Texte : Philippe LecoqC’est un séisme qui vient bouleverser l’organisation et le partenariat public-privé qui a fait, pendant plus de 20 ans, les beaux jours des illuminations du 8 décembre… et permis d’alléger considérablement la facture pour les contribuables. Un nouvel épisode discriminatoire de la série beauf #Lyon écolo.

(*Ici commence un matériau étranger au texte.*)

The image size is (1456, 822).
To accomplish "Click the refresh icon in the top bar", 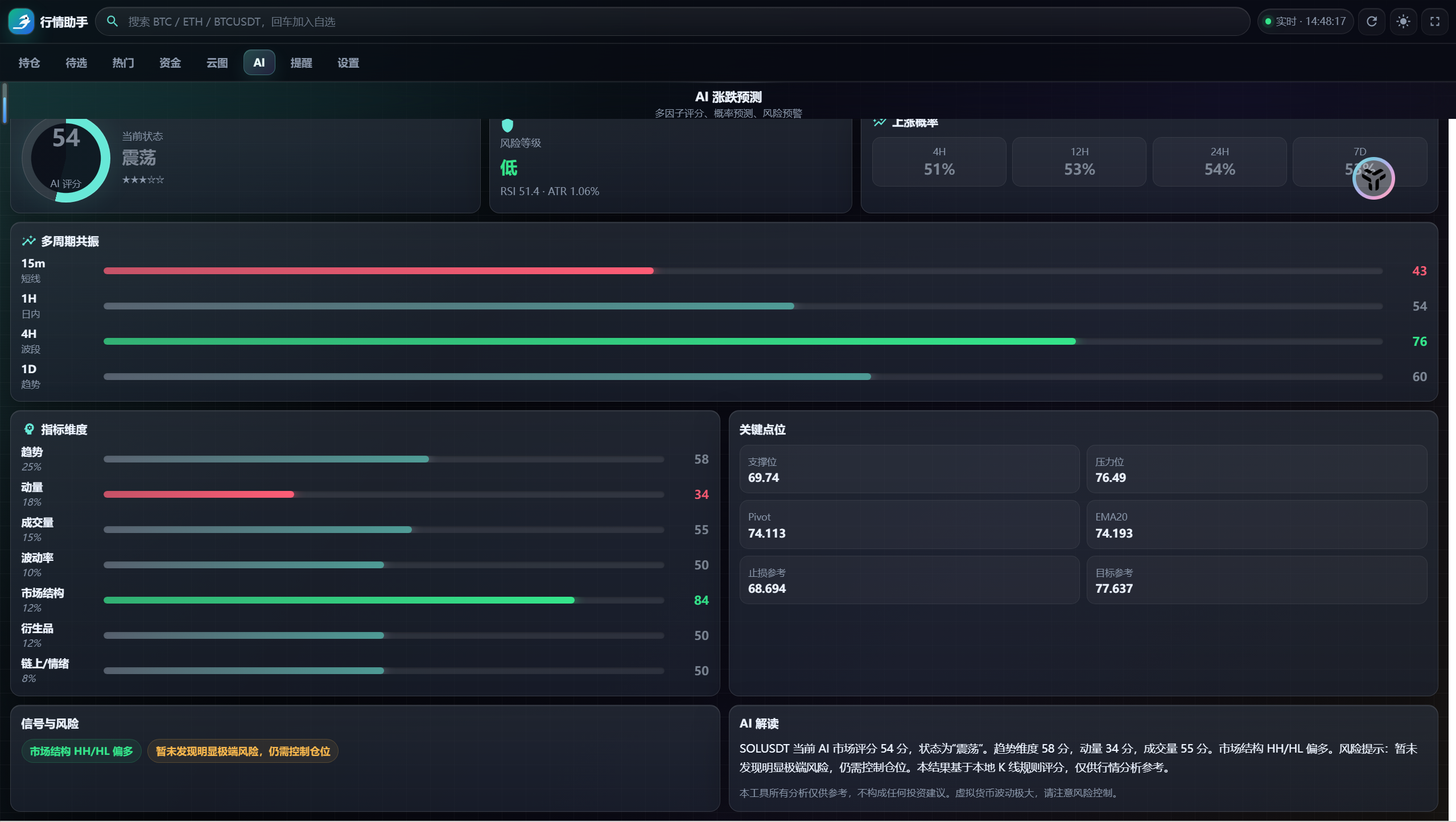I will [1372, 22].
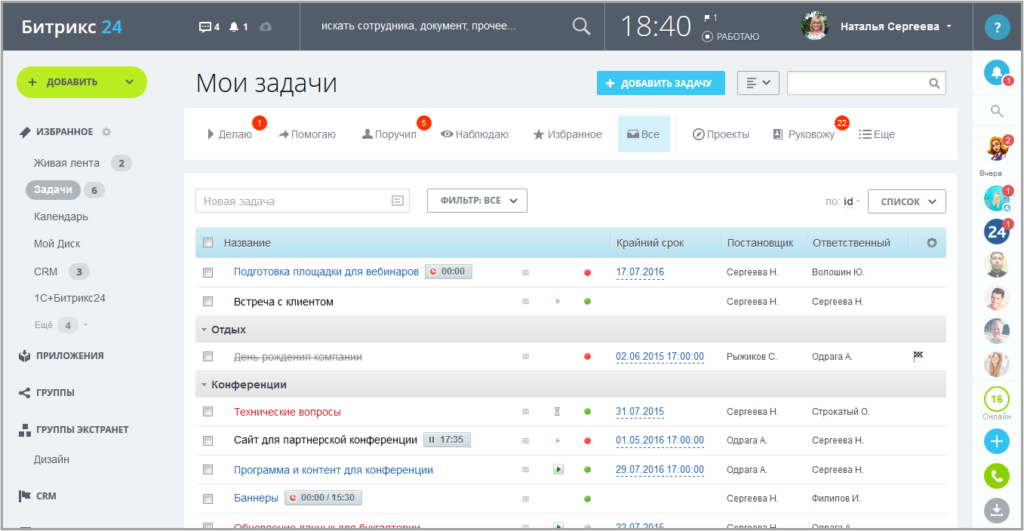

Avec son communiqué et ses post sur la « dissolution du Club des Partenaires de la Fête des Lumières », Yann Cucherat, le chef de file des élus du groupe d’opposition « Pour Lyon », proches de Gérard Collomb, a réussi son affaire : appuyer là où ça fait mal. Et ce qui fait mal à la nouvelle opposition c’est la déconstruction systématique par le nouvel exécutif municipal de tout ce que les équipes Collomb avaient mis en place.

Que dit le communiqué de Yann Cucherat ? « Après 20 années d’existence, Agnès Chappelet a annoncé que le Club des Partenaires qu’elle a anciennement présidé, allait être dissout. Ce Club avait été créé pour accompagner le développement et le financement de cette fête iconique de notre ville. (…) Ce modèle vertueux de partenariat Public / Privé au bénéfice du plus grand festival Lumière du monde était envié par de nombreuses villes. Il permettait notamment de travailler en parfaite collaboration avec les entreprises mécènes et de maintenir notre leadership sur la scène de la création Lumière ».

Joint par téléphone, Gérard Collomb va évidemment dans le même sens : « Je trouve cela ahurissant. A mon avis, la municipalité ne veut plus de la Fête des Lumières, parce que la lumière consomme de l’énergie. C’est consternant. D’autant qu’en l’espace de dix ans nous avons baissé de deux tiers notre consommation dans la ville grâce à la technologie. Et la Fête ne consomme rien. J’ajoute que faire ça au moment où le cluster Lumières vient d’emménager à Confluence, pour encourager les professionnels de la technique et les artistes, c’est un mauvais signal envoyé ».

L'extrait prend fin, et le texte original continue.